Caminé por la zona comercial mirando a la gente trendy: uno de los verdaderos placeres que tiene viajar por las grandes economías asiáticas. No lo vemos por nuestras latitudes, es un espectáculo que sólo se consigue por estos pagos. Si los kimonos de seda imprimían una separación social décadas atrás, hoy día los diseños de autor marcan la pauta. Daban ganas de parar a todo el mundo y sacarles una foto.

Hoy cené en un restó japonés sushi libre a unas cuadras del hostal, la comida más cara que pagué en los últimos cuatro meses. No me estoy justificando, pero me debía una cena bacana y abundante, regada con buena cerveza japonesa. Me senté en la barra y como buen sibarita me dediqué a degustar plato tras plato leyendo la nueva Lonely Planet de la India que había comprado un par de horas atrás.
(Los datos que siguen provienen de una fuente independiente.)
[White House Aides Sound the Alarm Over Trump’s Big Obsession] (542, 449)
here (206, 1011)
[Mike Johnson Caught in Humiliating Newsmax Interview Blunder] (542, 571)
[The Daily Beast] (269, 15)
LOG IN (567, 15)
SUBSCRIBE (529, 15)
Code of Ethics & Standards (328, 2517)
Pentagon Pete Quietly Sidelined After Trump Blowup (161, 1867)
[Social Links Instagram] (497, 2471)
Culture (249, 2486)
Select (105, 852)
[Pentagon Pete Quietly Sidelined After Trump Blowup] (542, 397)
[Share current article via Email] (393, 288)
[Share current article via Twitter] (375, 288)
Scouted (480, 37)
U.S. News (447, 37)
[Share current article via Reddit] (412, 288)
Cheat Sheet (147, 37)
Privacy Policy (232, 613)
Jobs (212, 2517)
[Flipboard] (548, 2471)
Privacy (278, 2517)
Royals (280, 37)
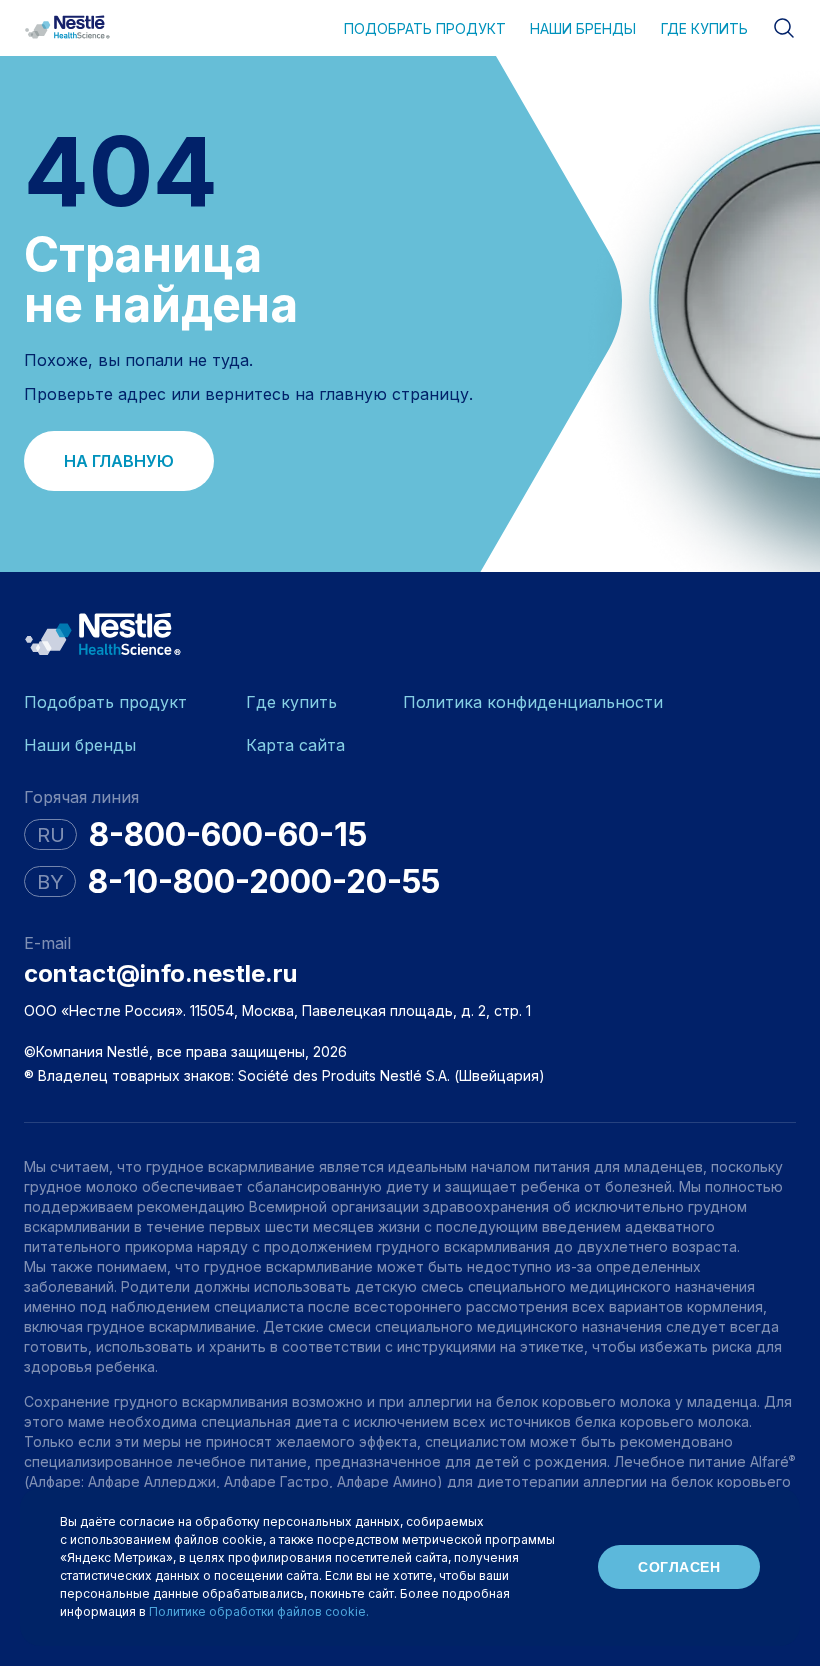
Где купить (704, 28)
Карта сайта (295, 745)
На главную (119, 461)
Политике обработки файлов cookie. (259, 1611)
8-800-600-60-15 (228, 834)
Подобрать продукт (425, 28)
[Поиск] (784, 28)
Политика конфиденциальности (533, 702)
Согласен (679, 1567)
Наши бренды (583, 28)
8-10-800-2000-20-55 (264, 881)
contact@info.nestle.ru (160, 973)
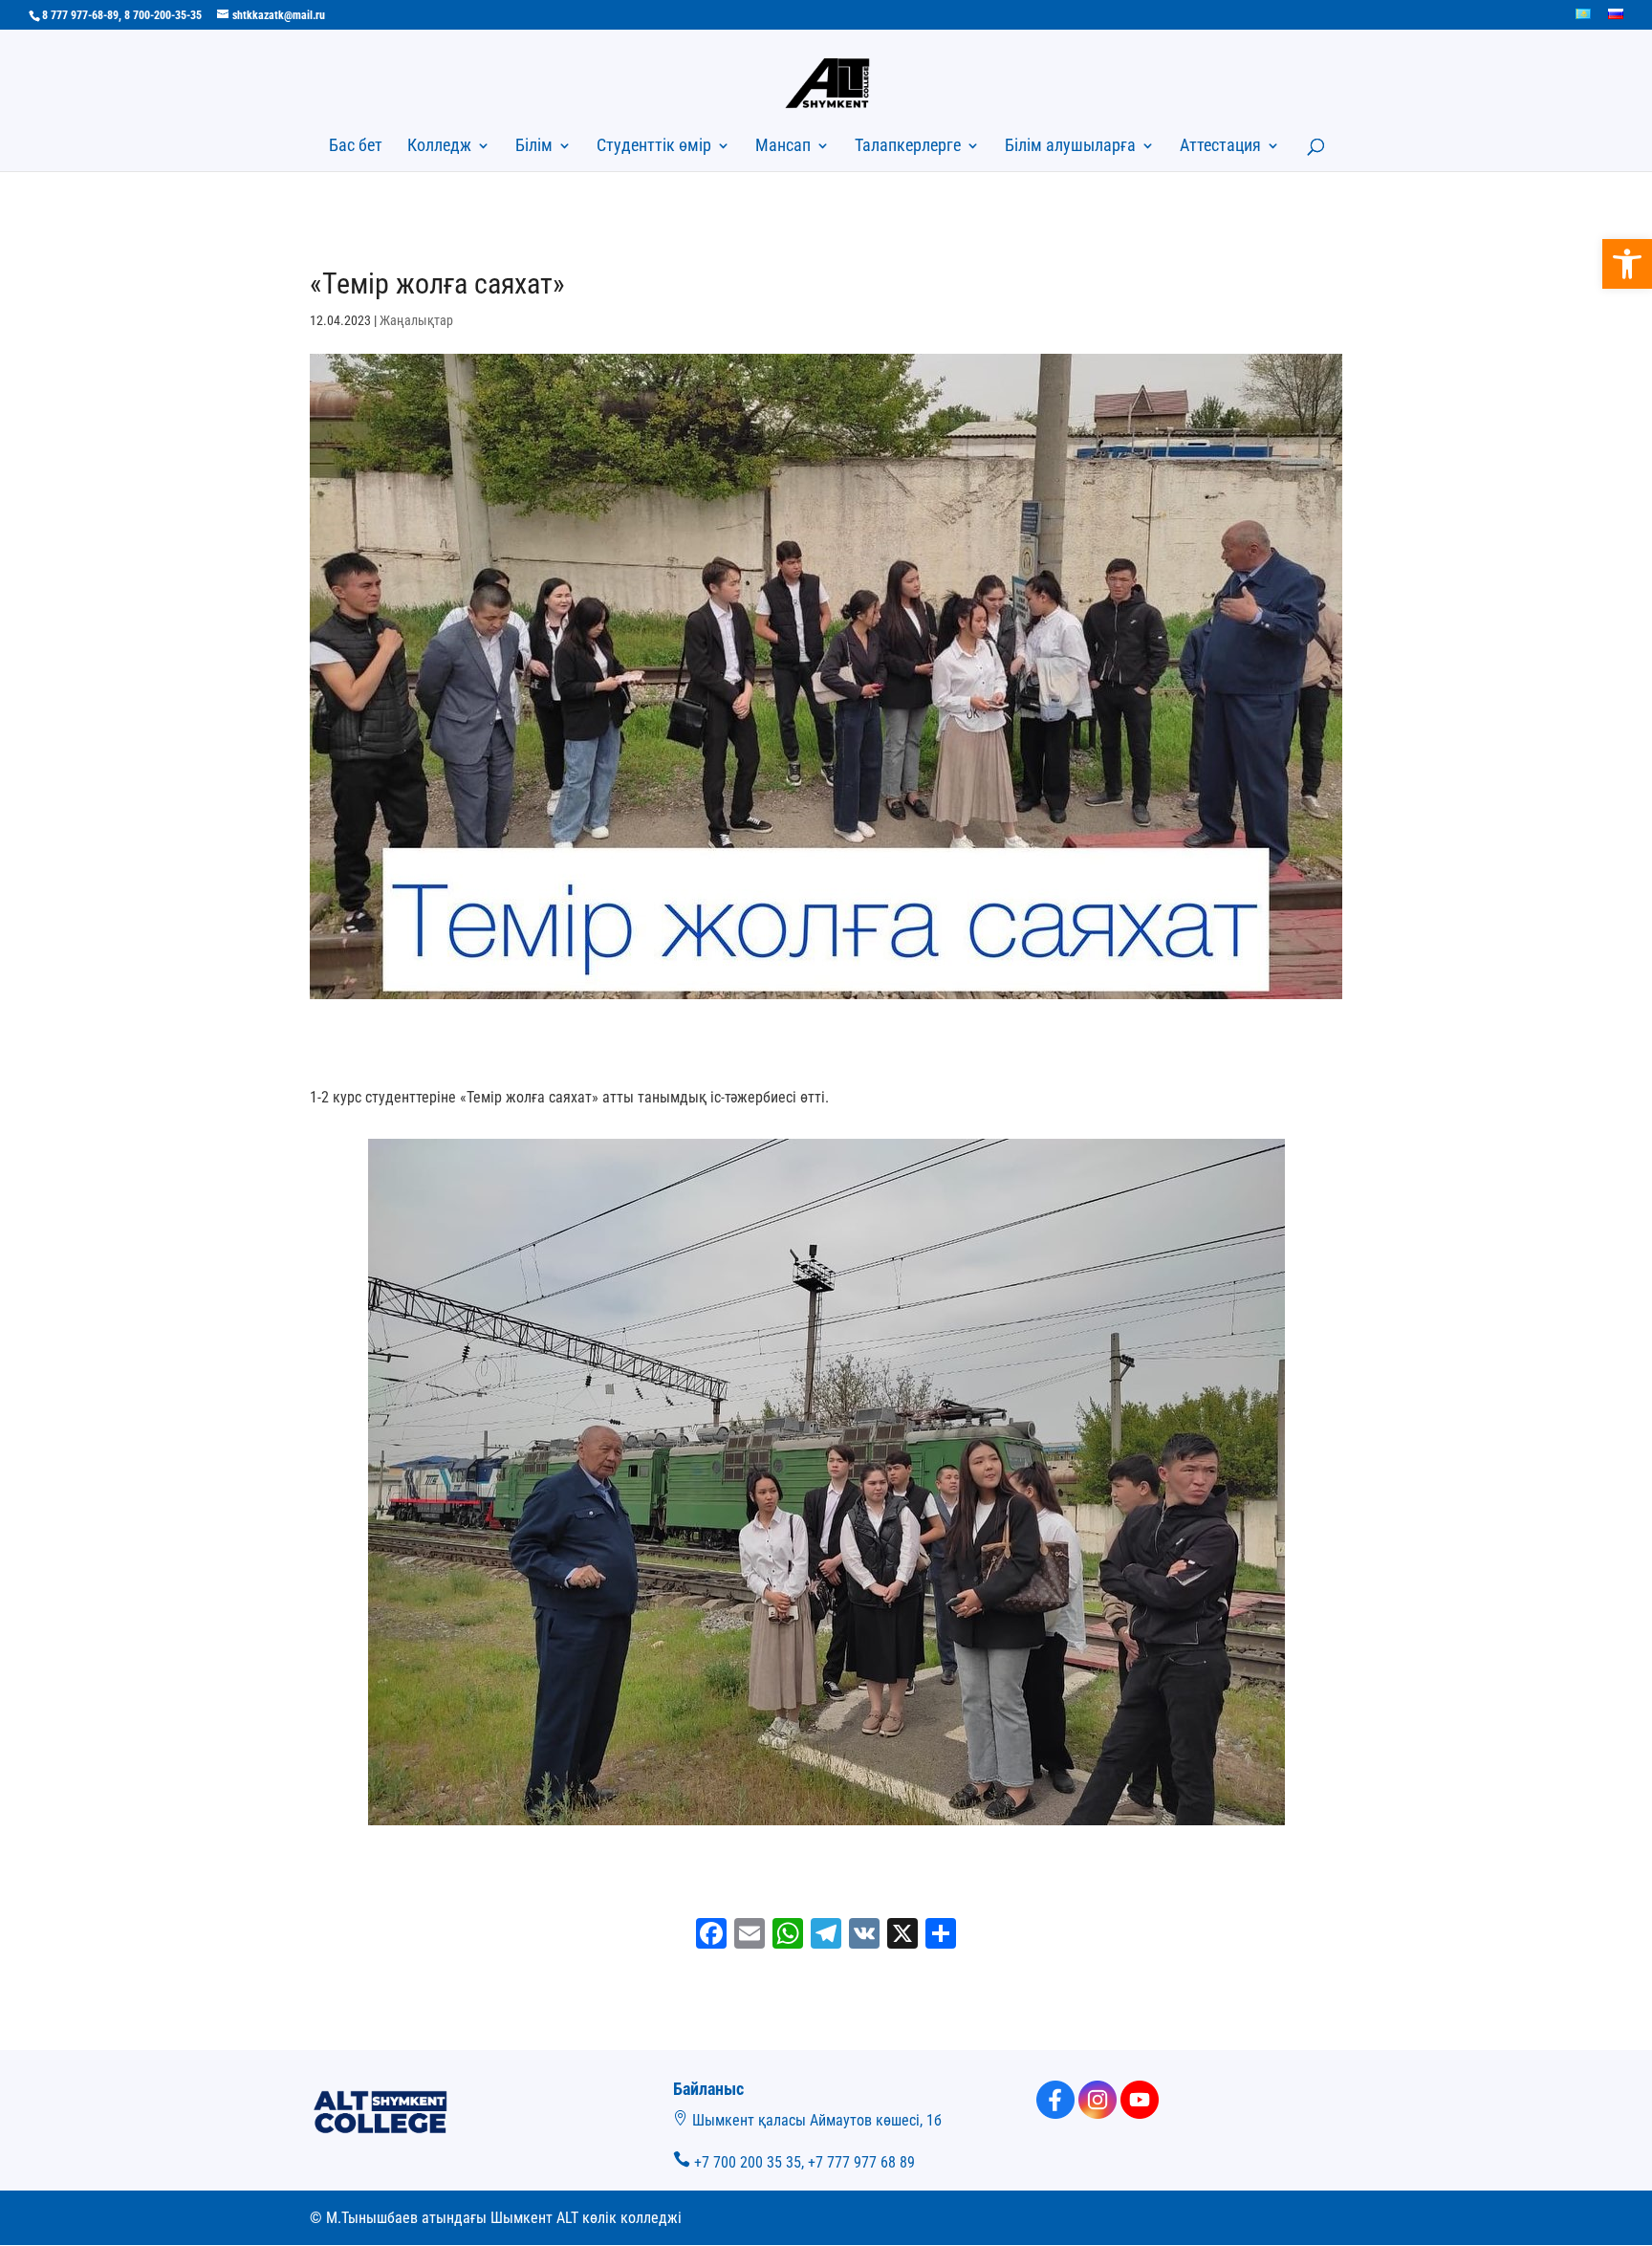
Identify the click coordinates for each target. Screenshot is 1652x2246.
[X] (902, 1935)
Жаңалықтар (416, 320)
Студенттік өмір (654, 147)
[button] (1627, 264)
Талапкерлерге (908, 147)
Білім (534, 147)
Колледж (439, 147)
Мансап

Desde tempuras y geishas pasando por pulpo a la plancha y hasta una cabeza de salmón, devoré esos cachetes carnosos. De todo un poco, le di carta blanca al chef que atendía la barra. Le dije: SORPRENDEME. Platos calientes se intercalaban con otros fríos, presentándome distintos cortes de pescado que nunca había visto hasta ese entonces.

Después de comer nos quedamos charlando hasta el cierre con otro cliente, un japonés-indio (si, japonés-indio) de veintiocho años corredor de bolsa y cuatro palos en su haber. Un argentino-italiano, un japonés-indio, y un singapore-chino conversando en inglés compartiendo una excelente sobre mesa. Los lindos encuentros multiculturales que se dan en este tipo de ciudades. Lo lindo que tiene este maldito vicio de viajar.

Panza llena volví al hostal a escribir estas líneas. Sentado sobre una silla alta, la notebook sobre la mesa, un cenicero a medio llenar y una Heineken a punto de terminar. Miré al cielo como tantas otras veces había hecho. No me quedan muchas noches como ésta.

Ultima estación del Sudeste Asiático. El exilio a la India me viene en el momento justo, un cambio radical para algo absolutamente distinto. Último tramo del viaje. ¡Qué rápido pasa todo!